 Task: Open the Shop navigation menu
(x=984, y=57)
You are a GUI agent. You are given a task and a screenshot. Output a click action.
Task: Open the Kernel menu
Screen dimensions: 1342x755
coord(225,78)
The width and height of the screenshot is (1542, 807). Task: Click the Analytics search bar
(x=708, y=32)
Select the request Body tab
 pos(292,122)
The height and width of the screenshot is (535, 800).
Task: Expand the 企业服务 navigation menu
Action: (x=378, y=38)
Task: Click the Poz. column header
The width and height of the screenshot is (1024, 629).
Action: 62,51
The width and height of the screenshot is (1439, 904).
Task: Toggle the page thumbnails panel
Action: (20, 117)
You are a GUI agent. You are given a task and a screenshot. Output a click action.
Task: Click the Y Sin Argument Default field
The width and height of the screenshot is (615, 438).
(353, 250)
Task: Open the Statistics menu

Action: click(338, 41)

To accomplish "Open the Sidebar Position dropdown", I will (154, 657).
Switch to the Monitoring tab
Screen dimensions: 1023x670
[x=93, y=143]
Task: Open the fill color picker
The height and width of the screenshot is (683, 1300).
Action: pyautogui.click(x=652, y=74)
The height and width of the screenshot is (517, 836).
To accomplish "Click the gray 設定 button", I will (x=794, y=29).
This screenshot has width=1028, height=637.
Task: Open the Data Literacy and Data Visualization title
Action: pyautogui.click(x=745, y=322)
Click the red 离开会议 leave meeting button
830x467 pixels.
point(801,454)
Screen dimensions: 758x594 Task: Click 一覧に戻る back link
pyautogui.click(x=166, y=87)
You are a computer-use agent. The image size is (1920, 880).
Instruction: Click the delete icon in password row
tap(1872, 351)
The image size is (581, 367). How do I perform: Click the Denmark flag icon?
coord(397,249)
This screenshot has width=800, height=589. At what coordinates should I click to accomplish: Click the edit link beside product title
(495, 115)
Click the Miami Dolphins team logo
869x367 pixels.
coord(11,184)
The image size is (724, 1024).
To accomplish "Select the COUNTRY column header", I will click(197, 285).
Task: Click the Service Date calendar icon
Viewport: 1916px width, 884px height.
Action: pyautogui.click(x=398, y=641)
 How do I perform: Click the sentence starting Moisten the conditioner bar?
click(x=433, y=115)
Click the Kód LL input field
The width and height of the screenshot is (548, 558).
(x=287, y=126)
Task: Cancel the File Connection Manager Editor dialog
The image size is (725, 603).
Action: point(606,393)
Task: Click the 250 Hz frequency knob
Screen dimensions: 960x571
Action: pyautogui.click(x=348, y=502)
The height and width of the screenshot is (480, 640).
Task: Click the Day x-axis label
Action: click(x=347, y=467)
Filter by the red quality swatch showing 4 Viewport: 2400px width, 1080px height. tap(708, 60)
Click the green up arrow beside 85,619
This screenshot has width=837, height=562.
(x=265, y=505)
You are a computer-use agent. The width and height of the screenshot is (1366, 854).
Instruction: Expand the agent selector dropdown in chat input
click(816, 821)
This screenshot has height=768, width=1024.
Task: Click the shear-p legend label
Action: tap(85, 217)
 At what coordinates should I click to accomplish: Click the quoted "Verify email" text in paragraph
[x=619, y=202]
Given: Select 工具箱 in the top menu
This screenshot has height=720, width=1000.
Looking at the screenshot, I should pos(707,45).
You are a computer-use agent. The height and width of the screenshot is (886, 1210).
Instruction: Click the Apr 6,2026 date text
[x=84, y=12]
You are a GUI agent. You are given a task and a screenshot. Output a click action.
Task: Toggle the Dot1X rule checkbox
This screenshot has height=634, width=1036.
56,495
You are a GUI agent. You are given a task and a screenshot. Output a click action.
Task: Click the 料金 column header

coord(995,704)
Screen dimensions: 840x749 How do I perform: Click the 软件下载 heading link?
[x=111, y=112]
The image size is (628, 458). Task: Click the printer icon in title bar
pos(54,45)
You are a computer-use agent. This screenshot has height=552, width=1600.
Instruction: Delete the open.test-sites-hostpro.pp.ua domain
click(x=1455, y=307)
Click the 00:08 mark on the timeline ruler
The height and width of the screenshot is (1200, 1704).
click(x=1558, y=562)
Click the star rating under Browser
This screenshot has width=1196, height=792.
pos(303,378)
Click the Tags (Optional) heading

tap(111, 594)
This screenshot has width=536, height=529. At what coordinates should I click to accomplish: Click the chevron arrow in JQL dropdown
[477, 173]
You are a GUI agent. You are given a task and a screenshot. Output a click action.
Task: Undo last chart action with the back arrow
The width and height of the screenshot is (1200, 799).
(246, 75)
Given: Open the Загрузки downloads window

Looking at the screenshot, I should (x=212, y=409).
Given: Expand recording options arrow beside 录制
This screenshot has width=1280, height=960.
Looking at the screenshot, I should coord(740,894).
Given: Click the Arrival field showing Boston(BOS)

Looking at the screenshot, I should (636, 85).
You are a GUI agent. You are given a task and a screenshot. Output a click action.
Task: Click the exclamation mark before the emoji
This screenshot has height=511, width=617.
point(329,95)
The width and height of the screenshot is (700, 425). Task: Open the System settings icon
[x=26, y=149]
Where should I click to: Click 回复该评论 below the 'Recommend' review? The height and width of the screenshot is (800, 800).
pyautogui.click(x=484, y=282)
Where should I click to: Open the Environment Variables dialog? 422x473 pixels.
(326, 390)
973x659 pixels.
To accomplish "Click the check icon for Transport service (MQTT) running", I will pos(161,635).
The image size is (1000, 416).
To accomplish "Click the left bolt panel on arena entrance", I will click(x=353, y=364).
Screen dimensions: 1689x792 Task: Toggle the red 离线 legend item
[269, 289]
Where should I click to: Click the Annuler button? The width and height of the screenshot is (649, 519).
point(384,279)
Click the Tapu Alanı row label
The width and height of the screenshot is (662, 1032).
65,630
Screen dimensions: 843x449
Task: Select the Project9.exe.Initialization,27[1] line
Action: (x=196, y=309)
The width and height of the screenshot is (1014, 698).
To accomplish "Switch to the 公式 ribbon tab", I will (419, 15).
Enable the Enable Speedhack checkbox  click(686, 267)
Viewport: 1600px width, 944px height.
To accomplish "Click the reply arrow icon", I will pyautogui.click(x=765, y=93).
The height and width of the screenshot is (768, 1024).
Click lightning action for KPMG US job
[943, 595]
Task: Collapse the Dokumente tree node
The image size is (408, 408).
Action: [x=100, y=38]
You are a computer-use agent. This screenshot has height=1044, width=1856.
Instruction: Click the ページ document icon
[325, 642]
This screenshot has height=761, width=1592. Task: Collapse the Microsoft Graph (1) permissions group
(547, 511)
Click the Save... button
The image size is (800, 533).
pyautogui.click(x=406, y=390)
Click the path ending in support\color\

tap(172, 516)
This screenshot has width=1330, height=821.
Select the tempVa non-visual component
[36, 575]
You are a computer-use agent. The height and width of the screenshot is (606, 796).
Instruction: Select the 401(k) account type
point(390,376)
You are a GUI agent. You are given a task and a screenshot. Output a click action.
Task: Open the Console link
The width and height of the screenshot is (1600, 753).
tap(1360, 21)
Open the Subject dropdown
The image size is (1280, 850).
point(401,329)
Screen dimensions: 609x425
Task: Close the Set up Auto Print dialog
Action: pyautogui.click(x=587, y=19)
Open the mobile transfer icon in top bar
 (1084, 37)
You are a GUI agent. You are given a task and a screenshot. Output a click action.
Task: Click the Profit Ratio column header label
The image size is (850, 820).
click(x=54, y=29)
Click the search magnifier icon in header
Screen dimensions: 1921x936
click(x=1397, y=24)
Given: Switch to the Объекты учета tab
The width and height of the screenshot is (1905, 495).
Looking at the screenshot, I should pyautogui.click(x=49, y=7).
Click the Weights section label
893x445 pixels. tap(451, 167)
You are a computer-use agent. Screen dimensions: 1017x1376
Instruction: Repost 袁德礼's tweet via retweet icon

■ ■ ■

§ The task: Your reply should hold all the lines from the listing above in which "computer" appears.

§ Answer to this exercise:
You are a computer-use agent. The image size is (1920, 880).
You are a computer-use agent. The width and height of the screenshot is (1366, 854).
You are a computer-use agent. The height and width of the screenshot is (886, 1210).
You are a computer-use agent. This screenshot has height=552, width=1600.
You are a computer-use agent. This screenshot has height=1044, width=1856.
You are a computer-use agent. The height and width of the screenshot is (606, 796).
You are a computer-use agent. Screen dimensions: 1017x1376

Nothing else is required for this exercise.